Data for review Start Marker
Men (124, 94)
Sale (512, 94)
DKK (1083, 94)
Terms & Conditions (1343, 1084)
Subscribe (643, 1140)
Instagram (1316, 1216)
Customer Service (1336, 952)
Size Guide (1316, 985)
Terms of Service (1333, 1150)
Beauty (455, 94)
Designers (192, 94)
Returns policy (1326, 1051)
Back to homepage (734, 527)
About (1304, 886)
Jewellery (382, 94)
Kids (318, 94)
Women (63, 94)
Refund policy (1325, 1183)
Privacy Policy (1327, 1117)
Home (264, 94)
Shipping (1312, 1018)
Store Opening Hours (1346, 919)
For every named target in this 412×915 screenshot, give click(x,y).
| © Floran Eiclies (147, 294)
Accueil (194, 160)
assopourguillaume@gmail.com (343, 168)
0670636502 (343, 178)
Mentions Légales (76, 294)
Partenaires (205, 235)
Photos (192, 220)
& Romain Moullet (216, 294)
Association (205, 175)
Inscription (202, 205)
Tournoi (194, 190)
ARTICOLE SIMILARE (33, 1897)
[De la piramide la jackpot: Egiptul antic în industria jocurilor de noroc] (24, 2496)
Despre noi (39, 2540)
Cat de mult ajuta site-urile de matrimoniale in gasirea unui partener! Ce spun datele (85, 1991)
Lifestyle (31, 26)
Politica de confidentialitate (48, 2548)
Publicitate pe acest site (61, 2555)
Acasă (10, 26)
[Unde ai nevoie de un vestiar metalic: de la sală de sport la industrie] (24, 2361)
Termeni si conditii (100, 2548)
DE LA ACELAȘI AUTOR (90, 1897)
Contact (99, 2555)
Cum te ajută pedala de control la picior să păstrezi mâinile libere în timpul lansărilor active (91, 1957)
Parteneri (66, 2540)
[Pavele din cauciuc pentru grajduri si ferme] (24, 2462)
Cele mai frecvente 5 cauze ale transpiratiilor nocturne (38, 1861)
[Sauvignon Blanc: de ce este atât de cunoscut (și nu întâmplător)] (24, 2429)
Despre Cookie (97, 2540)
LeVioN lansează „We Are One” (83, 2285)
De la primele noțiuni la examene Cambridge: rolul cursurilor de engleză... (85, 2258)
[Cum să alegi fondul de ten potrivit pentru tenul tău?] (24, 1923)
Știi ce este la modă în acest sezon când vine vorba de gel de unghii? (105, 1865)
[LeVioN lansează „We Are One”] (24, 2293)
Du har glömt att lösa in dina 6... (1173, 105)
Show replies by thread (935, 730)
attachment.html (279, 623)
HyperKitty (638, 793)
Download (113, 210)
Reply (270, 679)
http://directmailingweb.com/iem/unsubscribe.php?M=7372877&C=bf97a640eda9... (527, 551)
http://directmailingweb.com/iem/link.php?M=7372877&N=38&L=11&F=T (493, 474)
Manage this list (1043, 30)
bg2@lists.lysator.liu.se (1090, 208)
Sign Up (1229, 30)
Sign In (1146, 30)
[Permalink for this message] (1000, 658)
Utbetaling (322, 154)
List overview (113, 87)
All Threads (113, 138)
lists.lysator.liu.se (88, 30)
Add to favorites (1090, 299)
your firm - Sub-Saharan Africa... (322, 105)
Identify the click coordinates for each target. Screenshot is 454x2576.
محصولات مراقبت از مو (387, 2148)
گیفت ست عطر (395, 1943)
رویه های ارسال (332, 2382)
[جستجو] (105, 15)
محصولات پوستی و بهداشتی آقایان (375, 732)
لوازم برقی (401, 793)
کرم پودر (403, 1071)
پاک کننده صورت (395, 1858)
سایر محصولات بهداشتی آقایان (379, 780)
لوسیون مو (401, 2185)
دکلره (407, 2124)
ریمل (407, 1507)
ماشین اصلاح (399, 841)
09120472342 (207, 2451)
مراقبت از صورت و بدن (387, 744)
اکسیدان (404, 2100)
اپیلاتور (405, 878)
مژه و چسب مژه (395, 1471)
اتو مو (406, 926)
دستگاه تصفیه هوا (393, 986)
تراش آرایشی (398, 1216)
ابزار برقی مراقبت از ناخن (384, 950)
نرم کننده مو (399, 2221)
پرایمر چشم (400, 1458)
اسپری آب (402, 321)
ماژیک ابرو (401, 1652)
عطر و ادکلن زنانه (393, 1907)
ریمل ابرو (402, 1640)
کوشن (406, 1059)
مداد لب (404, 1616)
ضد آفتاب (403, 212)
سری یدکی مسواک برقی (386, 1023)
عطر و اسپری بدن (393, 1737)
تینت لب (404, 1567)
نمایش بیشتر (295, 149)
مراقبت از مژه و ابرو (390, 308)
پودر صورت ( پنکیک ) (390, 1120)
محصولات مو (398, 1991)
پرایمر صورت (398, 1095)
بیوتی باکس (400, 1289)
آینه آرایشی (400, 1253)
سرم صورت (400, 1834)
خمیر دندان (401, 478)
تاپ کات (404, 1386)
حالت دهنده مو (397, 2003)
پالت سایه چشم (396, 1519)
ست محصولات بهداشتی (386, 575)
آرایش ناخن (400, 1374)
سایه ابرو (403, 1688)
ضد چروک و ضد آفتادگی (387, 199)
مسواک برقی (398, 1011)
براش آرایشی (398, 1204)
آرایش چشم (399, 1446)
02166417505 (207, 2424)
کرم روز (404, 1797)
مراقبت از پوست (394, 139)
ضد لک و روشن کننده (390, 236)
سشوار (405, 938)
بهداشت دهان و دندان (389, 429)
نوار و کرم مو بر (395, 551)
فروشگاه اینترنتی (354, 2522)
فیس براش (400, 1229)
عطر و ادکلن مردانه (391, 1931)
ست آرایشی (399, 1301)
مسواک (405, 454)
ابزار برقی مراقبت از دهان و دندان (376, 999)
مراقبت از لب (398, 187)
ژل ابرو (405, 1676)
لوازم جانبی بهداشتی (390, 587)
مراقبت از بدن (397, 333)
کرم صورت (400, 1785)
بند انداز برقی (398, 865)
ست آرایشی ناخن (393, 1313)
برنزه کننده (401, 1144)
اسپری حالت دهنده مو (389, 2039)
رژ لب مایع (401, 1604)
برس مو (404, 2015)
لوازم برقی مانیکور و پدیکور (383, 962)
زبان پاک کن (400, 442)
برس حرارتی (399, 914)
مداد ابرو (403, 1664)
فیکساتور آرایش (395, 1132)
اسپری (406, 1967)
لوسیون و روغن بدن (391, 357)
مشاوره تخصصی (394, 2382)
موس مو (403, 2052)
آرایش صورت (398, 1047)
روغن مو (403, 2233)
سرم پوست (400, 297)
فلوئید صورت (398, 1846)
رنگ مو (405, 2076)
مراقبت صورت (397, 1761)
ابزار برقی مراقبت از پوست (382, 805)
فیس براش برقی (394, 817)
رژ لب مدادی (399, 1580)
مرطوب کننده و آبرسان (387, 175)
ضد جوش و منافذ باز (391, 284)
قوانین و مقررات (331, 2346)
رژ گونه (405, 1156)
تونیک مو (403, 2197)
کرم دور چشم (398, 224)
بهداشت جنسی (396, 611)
Data for review End Marker
Task objective:
Starting with the first line of the entries and ending with the line that has "[Cum să alegi", copy each line exactly and add nothing.

Answer space:
Men (124, 94)
Sale (512, 94)
DKK (1083, 94)
Terms & Conditions (1343, 1084)
Subscribe (643, 1140)
Instagram (1316, 1216)
Customer Service (1336, 952)
Size Guide (1316, 985)
Terms of Service (1333, 1150)
Beauty (455, 94)
Designers (192, 94)
Returns policy (1326, 1051)
Back to homepage (734, 527)
About (1304, 886)
Jewellery (382, 94)
Kids (318, 94)
Women (63, 94)
Refund policy (1325, 1183)
Privacy Policy (1327, 1117)
Home (264, 94)
Shipping (1312, 1018)
Store Opening Hours (1346, 919)
For every named target in this 412×915 screenshot, give click(x,y).
| © Floran Eiclies (147, 294)
Accueil (194, 160)
assopourguillaume@gmail.com (343, 168)
0670636502 (343, 178)
Mentions Légales (76, 294)
Partenaires (205, 235)
Photos (192, 220)
& Romain Moullet (216, 294)
Association (205, 175)
Inscription (202, 205)
Tournoi (194, 190)
ARTICOLE SIMILARE (33, 1897)
[De la piramide la jackpot: Egiptul antic în industria jocurilor de noroc] (24, 2496)
Despre noi (39, 2540)
Cat de mult ajuta site-urile de matrimoniale in gasirea unui partener! Ce spun datele (85, 1991)
Lifestyle (31, 26)
Politica de confidentialitate (48, 2548)
Publicitate pe acest site (61, 2555)
Acasă (10, 26)
[Unde ai nevoie de un vestiar metalic: de la sală de sport la industrie] (24, 2361)
Termeni si conditii (100, 2548)
DE LA ACELAȘI AUTOR (90, 1897)
Contact (99, 2555)
Cum te ajută pedala de control la picior să păstrezi mâinile libere în timpul lansărilor active (91, 1957)
Parteneri (66, 2540)
[Pavele din cauciuc pentru grajduri si ferme] (24, 2462)
Cele mai frecvente 5 cauze ale transpiratiilor nocturne (38, 1861)
[Sauvignon Blanc: de ce este atât de cunoscut (și nu întâmplător)] (24, 2429)
Despre Cookie (97, 2540)
LeVioN lansează „We Are One” (83, 2285)
De la primele noțiuni la examene Cambridge: rolul cursurilor de engleză... (85, 2258)
[Cum să alegi fondul de ten potrivit pentru tenul tău?] (24, 1923)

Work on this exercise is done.